GOAL OF THE EXERCISE - Lines that contain the string "pixel" are the ones to list; copy all of them from the records.

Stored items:
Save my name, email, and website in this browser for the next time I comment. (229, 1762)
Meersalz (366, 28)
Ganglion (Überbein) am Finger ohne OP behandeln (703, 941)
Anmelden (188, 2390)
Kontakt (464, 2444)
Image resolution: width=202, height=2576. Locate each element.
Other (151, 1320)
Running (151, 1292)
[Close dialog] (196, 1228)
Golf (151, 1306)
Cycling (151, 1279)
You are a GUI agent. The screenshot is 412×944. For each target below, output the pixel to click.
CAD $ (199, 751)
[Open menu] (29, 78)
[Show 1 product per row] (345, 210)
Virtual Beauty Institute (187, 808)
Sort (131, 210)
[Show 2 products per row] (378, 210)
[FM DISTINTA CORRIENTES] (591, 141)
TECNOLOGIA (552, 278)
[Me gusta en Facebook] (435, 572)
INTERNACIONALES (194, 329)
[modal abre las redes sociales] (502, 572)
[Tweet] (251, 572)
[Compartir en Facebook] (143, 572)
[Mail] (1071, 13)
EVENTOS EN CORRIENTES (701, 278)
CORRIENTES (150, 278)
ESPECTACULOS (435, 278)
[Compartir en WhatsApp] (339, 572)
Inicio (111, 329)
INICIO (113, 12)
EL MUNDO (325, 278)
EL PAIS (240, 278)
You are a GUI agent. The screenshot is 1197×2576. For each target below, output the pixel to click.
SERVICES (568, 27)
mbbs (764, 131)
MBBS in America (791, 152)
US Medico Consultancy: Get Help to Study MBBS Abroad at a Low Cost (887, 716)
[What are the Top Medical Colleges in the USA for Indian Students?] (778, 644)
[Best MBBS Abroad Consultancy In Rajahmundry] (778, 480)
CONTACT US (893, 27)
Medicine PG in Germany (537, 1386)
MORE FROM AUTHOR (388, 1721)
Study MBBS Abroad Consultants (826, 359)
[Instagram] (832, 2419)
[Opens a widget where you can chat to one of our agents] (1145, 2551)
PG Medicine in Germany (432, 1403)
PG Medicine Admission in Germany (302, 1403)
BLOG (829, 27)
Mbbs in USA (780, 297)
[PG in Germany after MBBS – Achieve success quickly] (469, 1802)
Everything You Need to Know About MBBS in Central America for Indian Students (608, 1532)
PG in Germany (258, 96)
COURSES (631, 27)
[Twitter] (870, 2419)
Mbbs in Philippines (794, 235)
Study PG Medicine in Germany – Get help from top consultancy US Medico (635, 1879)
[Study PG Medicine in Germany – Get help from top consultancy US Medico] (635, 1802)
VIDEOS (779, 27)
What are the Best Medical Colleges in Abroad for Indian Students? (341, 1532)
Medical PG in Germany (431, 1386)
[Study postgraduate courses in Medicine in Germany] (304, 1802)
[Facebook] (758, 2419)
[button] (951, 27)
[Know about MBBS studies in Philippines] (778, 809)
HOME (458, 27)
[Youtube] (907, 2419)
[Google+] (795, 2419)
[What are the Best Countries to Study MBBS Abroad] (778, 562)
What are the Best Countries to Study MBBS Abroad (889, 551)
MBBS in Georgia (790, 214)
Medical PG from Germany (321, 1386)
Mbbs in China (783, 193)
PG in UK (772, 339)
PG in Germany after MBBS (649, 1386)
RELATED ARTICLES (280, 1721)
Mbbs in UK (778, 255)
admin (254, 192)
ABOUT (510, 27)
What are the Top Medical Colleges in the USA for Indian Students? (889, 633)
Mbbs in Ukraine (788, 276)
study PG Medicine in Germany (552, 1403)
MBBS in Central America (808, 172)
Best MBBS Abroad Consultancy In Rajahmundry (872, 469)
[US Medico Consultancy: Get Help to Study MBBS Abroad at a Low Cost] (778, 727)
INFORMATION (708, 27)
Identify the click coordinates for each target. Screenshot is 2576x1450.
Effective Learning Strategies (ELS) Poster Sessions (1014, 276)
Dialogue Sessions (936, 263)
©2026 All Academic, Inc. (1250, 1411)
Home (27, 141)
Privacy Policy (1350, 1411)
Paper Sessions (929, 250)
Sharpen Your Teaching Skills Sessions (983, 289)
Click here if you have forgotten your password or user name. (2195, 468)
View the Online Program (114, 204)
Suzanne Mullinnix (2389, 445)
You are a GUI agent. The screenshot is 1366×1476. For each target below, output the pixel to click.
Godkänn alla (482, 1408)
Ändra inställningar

SOLUTION TO THIS EXERCISE -
You are a GUI agent. The screenshot is 412×944. For each target below, output the pixel to click.
You are a GUI agent. The screenshot is 1197×2576. For each target below, output the pixel to click.
You are a GUI agent. The screenshot is 1366×1476. For each target below, output the pixel to click.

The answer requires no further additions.